### DATASET EXCERPTS:
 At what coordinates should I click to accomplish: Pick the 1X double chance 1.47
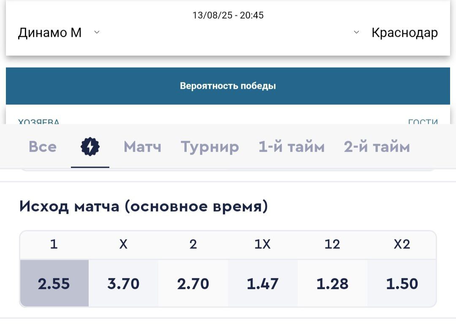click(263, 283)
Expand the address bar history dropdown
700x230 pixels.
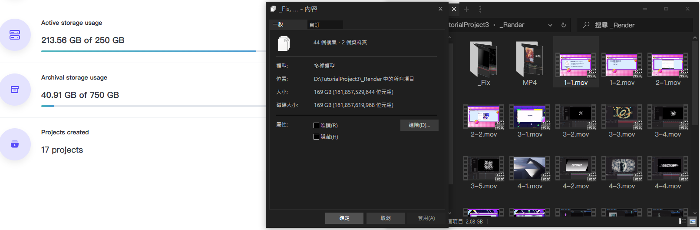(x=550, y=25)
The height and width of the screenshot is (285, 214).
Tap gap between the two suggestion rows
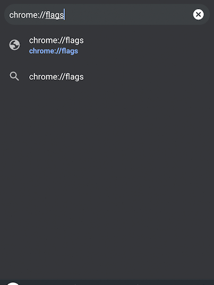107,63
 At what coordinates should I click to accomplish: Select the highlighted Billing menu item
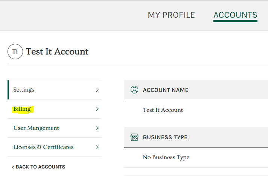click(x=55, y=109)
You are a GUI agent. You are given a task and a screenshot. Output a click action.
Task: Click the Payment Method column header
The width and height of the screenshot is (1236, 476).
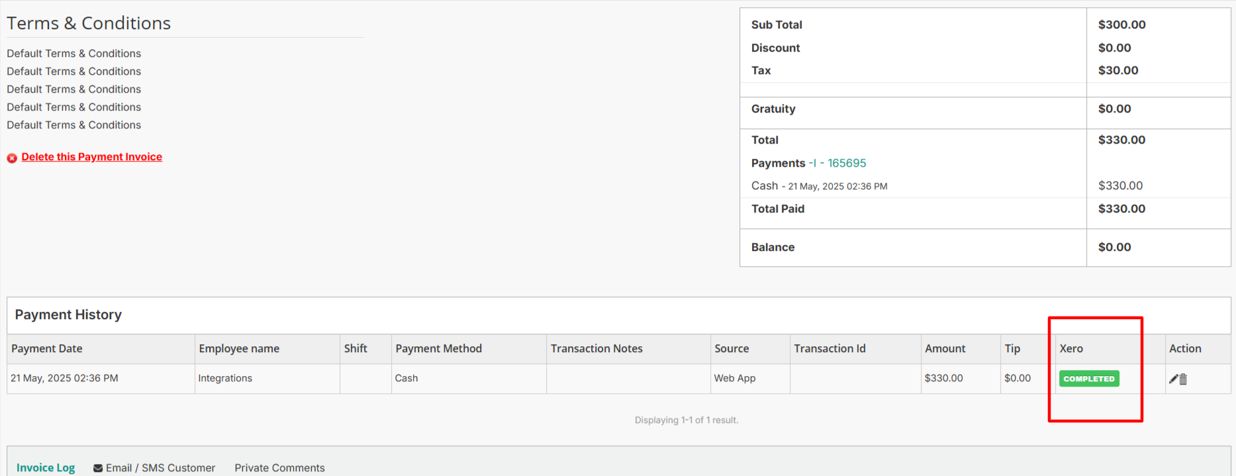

### WHAT THIS TASK INVOLVES:
Out of the preceding entries, pull each line that contains the word "width".

### WRITTEN REPLY:
The height and width of the screenshot is (285, 214).
The width and height of the screenshot is (1236, 476).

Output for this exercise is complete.